Xray Xeroxx

Reviews

Xray Xeroxx Art Rock! cassette

XRAY XEROXX brings medium-fi garage punk that is stylistically all over the place. The first two tracks revel in thick, fuzzy chord progressions with catchy, gruff vocals, resulting in grunge-meets-garage Warped Tour fodder—essentially NOFX with a Big Muff pedal, which is probably a cup of tea quite a few people enjoy. The second half sucks in a different way. Not to weaponize the band name, but “Art Rock!” and “1.21 Jiggawatts” sound like cheap, bad copies of quirky egg-punk bands without the nervous weirdo energy and rawness that make the microgenre tolerable. The tracks feel calculated and inauthentic, and while snappy with their squiggly synths and jerky vocals, smack of forgettable genre tourism. Lyrics to “Art Rock!” say, “Is this new wave or no wave? / Who’s to say? / Is this grunge, is it shoegaze? / Is it cliche? / Is this new wave or no wave? / Who’s to say either way? / But would I listen to it? / No way!” Yeah, same.

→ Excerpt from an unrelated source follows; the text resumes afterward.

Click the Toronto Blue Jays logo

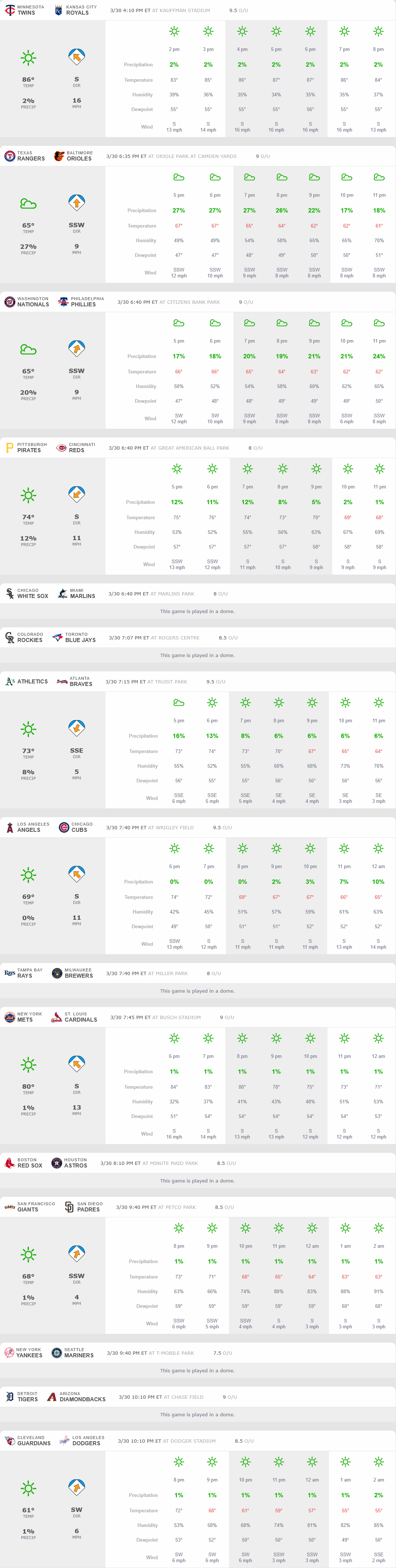click(x=57, y=637)
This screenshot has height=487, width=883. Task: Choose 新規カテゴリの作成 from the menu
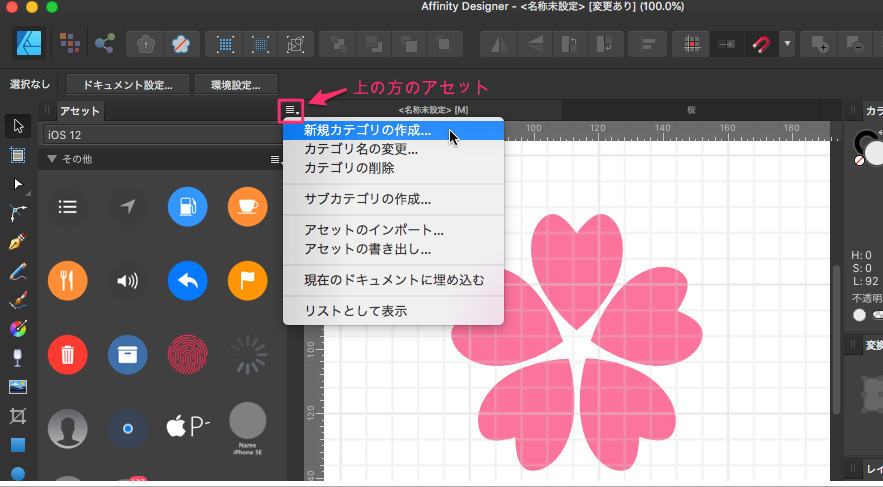367,130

Xray Xeroxx Social Media Made Me Hate My Friends cassette

Short and sweet four-song cassette EP by an incredibly active Los Angeles-based solo project. This is the third cassette release by XRAY XEROXX (two EPs and a full-length), all of which came out this damn year! Juvenile, upbeat, poppy, garage-infused RAMONES-core filled with both self-deprecation and societal deprecation. There sure is a lot to hate in this world, but I do not hate XRAY XEROXX. Looking forward to the three releases this project is due to shit out throughout 2026.

Xray Xeroxx Nevermind, Whatever cassette

The forgotten Ramone was surely Eggy Ramone, no? XRAY XEROXX embodies the spirit of this made-up Ramone by giving us fourteen tracks of egged-up, RAMONES-meets-DEVO sugar rushes. While RAMONES and DEVO certainly get called to mind almost immediately, as the album goes on, those comparisons start to (d)evolve into something more like the QUEERS and the AQUABATS—the immaturity of the lyrics, the performance/persona behind the music. These songs are definitely fun and snotty, but it does have me wondering if today’s mainstream high schooler views this type of egg-punk in the same way a normie twenty years ago viewed REEL BIG FISH or the MAD CADDIES? Are lots of synth punks today just former marching band kids? Does SNOOPER sing along to MEPHISKAPHELES? Did PRISON AFFAIR perform in their high school musicals?